Economics of Chronic Disease
Three-quarters of US adults have at least one chronic disease, implying that hundreds of millions of Americans live with persistent medical conditions that require ongoing management, limit their daily activities, and reduce their life expectancies. These chronic diseases – including diabetes, cardiovascular disease, and cancer, to name just a few – represent a serious burden on US society, imposing significant financial, social, and administrative costs on patients, families, communities, providers, and government budgets. Chronic diseases are a major source of mortality among Medicare beneficiaries and a major source of healthcare expenditure among public and private insurers alike. Preventing, treating, and managing these conditions will be critical in the years to come.
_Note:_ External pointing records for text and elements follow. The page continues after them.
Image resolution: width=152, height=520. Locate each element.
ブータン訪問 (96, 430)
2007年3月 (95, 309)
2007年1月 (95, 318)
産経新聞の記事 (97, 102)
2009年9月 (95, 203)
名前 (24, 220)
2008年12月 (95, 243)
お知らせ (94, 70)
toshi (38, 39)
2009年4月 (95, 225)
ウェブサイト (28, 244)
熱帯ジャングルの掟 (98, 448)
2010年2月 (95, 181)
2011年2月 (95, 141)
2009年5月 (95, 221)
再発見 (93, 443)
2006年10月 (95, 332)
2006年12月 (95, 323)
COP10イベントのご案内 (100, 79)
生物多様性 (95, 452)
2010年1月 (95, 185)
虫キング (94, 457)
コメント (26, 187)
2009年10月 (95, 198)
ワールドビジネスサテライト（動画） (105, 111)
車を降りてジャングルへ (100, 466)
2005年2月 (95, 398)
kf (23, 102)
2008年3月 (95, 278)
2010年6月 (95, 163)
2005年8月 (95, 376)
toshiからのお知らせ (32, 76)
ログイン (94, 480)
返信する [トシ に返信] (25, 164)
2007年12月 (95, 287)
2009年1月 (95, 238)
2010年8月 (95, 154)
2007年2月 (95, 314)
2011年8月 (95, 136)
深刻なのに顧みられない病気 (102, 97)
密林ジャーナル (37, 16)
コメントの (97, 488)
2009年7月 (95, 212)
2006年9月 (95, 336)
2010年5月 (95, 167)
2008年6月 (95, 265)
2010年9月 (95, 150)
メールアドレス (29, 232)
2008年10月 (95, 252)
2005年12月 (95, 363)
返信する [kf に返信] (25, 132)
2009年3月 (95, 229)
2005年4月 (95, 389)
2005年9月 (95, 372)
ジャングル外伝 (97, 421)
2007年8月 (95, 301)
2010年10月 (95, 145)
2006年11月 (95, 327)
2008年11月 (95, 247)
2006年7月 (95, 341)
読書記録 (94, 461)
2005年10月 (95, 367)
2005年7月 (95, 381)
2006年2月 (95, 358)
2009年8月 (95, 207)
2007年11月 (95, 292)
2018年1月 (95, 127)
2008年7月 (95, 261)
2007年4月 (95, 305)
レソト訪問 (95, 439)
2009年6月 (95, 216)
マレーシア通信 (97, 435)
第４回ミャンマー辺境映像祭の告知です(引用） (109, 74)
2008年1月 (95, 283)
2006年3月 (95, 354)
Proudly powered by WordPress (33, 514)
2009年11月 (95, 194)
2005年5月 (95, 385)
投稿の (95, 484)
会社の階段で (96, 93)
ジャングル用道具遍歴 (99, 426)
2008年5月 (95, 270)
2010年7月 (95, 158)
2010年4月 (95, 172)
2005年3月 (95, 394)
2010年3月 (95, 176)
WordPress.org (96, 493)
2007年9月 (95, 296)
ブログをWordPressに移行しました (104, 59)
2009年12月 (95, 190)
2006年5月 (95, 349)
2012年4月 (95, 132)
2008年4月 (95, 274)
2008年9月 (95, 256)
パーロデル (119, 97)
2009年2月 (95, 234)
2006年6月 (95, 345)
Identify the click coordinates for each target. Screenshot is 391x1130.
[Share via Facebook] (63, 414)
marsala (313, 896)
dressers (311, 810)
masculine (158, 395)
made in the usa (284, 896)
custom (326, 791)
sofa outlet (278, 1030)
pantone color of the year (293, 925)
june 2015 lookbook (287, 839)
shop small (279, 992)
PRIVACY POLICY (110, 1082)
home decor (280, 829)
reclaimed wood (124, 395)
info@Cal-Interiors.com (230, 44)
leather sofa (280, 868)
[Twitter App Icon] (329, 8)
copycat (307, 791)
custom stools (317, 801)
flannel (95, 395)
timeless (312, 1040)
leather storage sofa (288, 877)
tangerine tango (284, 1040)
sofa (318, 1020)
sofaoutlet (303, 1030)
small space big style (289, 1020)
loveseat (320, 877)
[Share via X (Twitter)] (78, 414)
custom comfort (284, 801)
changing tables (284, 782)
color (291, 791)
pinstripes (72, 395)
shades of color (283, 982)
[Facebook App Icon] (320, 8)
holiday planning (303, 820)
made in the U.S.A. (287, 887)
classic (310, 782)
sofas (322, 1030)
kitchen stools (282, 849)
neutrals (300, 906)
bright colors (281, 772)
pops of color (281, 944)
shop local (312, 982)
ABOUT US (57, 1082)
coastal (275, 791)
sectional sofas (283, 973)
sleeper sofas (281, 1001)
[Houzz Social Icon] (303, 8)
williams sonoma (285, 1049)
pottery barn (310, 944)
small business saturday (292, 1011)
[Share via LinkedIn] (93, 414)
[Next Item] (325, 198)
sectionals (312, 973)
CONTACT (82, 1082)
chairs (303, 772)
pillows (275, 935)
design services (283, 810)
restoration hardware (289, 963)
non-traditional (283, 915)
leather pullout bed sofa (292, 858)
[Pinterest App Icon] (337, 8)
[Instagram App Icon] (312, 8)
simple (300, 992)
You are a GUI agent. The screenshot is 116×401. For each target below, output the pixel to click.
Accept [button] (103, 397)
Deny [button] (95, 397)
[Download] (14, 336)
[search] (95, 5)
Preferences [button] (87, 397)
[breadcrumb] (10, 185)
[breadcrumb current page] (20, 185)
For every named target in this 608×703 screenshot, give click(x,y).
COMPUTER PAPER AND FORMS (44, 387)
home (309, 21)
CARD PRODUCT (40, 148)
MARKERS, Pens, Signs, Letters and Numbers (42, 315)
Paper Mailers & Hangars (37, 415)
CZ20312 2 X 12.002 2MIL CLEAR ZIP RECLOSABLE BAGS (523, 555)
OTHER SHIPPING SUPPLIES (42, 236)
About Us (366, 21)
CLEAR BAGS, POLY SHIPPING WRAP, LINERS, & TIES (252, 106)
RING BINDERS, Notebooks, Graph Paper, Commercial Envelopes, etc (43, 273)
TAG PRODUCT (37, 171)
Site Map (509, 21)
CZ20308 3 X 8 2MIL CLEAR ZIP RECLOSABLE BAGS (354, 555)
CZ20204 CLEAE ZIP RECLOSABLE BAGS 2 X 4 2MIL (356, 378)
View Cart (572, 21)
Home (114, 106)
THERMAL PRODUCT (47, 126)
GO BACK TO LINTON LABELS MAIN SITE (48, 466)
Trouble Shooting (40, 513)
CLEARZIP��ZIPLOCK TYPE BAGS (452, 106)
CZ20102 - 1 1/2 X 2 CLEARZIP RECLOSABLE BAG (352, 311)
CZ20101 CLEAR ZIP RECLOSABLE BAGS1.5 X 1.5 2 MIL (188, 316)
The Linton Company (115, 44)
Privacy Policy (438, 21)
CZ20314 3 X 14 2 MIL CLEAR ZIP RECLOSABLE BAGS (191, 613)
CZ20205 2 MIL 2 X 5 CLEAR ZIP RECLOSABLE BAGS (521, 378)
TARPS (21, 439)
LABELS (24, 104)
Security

These chronic conditions are not merely clinical problems. Spending on health care for chronic diseases costs more than $1 trillion annually, and the concomitant costs of decreased quality of life, reduced labor supply, and diminished social connections are also large.
To understand the economic factors that affect chronic conditions, and the economic effects of these conditions, the NBER Center for Aging and Health Research is planning a virtual meeting on the economics of chronic disease. The conference, which is supported by the National Institute of Aging, will be organized by NBER researchers Kitt Carpenter (Vanderbilt University) and Maria Polyakova (Stanford University School of Medicine). It will be held virtually on April 24, 2026.
The organizers welcome submissions on any subject related to the economics of chronic disease, from researchers who are not NBER affiliates, and from those who are early in their careers. They hope to include perspectives from economics as well as other disciplines such as medicine, public health, and sociology. Topics of particular interest include:
- Lessons from behavioral economics and psychology for preventing and managing disease
- Understanding socio-economic correlates and causes of chronic disease, including education, information, peer effects, and economic shocks
- Impact of health insurance, healthcare access, and healthcare utilization on the prevalence and severity of chronic disease
- Role of environmental exposures
- Patients’ and caregivers’ labor force participation and downstream effects on financial well-being and retirement security
- Financial pressure of chronic disease on insurers, social safety nets, and public budgets
- Macroeconomic or aggregate productivity effects of chronic disease
- The unique burdens faced by patients with multimorbidity
- The role of public and private policies in chronic disease detection and management
- Relationships among chronic conditions, including domino effects (in which one disease increases the risk of others) and shared risk factors
- Approaches to stimulating innovation in disease prevention, detection, and treatment
To be considered for presentation, papers or extended abstracts must be submitted via the following link by 11:59pm ET on Tuesday, March 10, 2026:
Authors chosen to present papers will be notified in late March.